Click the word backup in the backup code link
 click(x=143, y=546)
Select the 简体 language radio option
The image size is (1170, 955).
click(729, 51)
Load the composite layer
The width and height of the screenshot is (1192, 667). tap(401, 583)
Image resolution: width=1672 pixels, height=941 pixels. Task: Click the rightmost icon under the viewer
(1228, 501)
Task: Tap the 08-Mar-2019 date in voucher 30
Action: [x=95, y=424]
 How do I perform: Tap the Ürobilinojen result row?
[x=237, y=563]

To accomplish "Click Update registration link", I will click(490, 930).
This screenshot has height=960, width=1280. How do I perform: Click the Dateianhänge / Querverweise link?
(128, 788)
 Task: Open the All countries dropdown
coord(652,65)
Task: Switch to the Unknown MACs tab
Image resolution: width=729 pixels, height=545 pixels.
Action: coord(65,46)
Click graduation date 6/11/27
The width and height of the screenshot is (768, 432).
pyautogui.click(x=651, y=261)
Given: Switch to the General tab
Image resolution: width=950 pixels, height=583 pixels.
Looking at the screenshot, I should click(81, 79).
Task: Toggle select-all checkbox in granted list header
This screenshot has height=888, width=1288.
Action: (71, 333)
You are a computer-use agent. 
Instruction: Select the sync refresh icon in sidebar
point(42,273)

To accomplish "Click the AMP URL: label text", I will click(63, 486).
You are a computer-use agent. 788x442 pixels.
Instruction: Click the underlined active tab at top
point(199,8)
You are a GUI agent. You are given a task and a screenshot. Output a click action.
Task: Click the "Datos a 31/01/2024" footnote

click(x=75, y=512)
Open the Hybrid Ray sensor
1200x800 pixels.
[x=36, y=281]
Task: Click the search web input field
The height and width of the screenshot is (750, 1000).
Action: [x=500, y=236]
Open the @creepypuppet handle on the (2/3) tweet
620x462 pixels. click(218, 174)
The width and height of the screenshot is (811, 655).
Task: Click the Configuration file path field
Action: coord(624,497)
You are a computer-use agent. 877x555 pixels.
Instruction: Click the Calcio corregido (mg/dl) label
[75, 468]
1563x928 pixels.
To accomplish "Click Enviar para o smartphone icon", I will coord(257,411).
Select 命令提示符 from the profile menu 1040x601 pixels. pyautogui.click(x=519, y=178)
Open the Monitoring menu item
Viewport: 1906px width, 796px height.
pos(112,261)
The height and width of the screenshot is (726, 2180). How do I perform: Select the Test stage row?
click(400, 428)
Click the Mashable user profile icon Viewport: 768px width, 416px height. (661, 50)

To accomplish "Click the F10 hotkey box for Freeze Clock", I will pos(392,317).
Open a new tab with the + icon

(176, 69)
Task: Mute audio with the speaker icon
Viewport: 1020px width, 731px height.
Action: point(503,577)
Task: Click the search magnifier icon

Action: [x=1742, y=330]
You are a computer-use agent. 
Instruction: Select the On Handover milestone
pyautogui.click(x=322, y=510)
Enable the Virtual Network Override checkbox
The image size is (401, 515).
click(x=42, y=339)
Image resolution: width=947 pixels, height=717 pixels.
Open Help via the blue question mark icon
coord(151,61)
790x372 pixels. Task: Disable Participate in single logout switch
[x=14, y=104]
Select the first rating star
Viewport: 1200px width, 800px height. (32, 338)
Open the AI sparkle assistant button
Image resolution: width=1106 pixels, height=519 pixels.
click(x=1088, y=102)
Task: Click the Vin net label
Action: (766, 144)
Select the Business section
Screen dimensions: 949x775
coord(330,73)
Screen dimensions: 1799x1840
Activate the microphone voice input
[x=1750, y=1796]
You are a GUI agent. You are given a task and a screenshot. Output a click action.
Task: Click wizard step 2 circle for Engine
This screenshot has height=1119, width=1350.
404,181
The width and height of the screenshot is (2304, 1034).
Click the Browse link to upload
______________________________
## Your objective
Copy out every line of the material above word for word.

## Answer to the task
Click the word backup in the backup code link
 click(x=143, y=546)
Select the 简体 language radio option
The image size is (1170, 955).
click(729, 51)
Load the composite layer
The width and height of the screenshot is (1192, 667). tap(401, 583)
Image resolution: width=1672 pixels, height=941 pixels. Task: Click the rightmost icon under the viewer
(1228, 501)
Task: Tap the 08-Mar-2019 date in voucher 30
Action: [x=95, y=424]
 How do I perform: Tap the Ürobilinojen result row?
[x=237, y=563]

To accomplish "Click Update registration link", I will click(490, 930).
This screenshot has height=960, width=1280. How do I perform: Click the Dateianhänge / Querverweise link?
(128, 788)
 Task: Open the All countries dropdown
coord(652,65)
Task: Switch to the Unknown MACs tab
Image resolution: width=729 pixels, height=545 pixels.
Action: coord(65,46)
Click graduation date 6/11/27
The width and height of the screenshot is (768, 432).
pyautogui.click(x=651, y=261)
Given: Switch to the General tab
Image resolution: width=950 pixels, height=583 pixels.
Looking at the screenshot, I should click(81, 79).
Task: Toggle select-all checkbox in granted list header
This screenshot has height=888, width=1288.
Action: (71, 333)
You are a computer-use agent. 
Instruction: Select the sync refresh icon in sidebar
point(42,273)

To accomplish "Click the AMP URL: label text", I will click(63, 486).
You are a computer-use agent. 788x442 pixels.
Instruction: Click the underlined active tab at top
point(199,8)
You are a GUI agent. You are given a task and a screenshot. Output a click action.
Task: Click the "Datos a 31/01/2024" footnote

click(x=75, y=512)
Open the Hybrid Ray sensor
1200x800 pixels.
[x=36, y=281]
Task: Click the search web input field
The height and width of the screenshot is (750, 1000).
Action: [x=500, y=236]
Open the @creepypuppet handle on the (2/3) tweet
620x462 pixels. click(218, 174)
The width and height of the screenshot is (811, 655).
Task: Click the Configuration file path field
Action: coord(624,497)
You are a computer-use agent. 877x555 pixels.
Instruction: Click the Calcio corregido (mg/dl) label
[75, 468]
1563x928 pixels.
To accomplish "Click Enviar para o smartphone icon", I will coord(257,411).
Select 命令提示符 from the profile menu 1040x601 pixels. pyautogui.click(x=519, y=178)
Open the Monitoring menu item
Viewport: 1906px width, 796px height.
pos(112,261)
The height and width of the screenshot is (726, 2180). How do I perform: Select the Test stage row?
click(400, 428)
Click the Mashable user profile icon Viewport: 768px width, 416px height. (661, 50)

To accomplish "Click the F10 hotkey box for Freeze Clock", I will pos(392,317).
Open a new tab with the + icon

(176, 69)
Task: Mute audio with the speaker icon
Viewport: 1020px width, 731px height.
Action: point(503,577)
Task: Click the search magnifier icon

Action: [x=1742, y=330]
You are a computer-use agent. 
Instruction: Select the On Handover milestone
pyautogui.click(x=322, y=510)
Enable the Virtual Network Override checkbox
The image size is (401, 515).
click(x=42, y=339)
Image resolution: width=947 pixels, height=717 pixels.
Open Help via the blue question mark icon
coord(151,61)
790x372 pixels. Task: Disable Participate in single logout switch
[x=14, y=104]
Select the first rating star
Viewport: 1200px width, 800px height. (32, 338)
Open the AI sparkle assistant button
Image resolution: width=1106 pixels, height=519 pixels.
click(x=1088, y=102)
Task: Click the Vin net label
Action: (766, 144)
Select the Business section
Screen dimensions: 949x775
coord(330,73)
Screen dimensions: 1799x1840
Activate the microphone voice input
[x=1750, y=1796]
You are a GUI agent. You are given a task and a screenshot. Output a click action.
Task: Click wizard step 2 circle for Engine
This screenshot has height=1119, width=1350.
404,181
The width and height of the screenshot is (2304, 1034).
Click the Browse link to upload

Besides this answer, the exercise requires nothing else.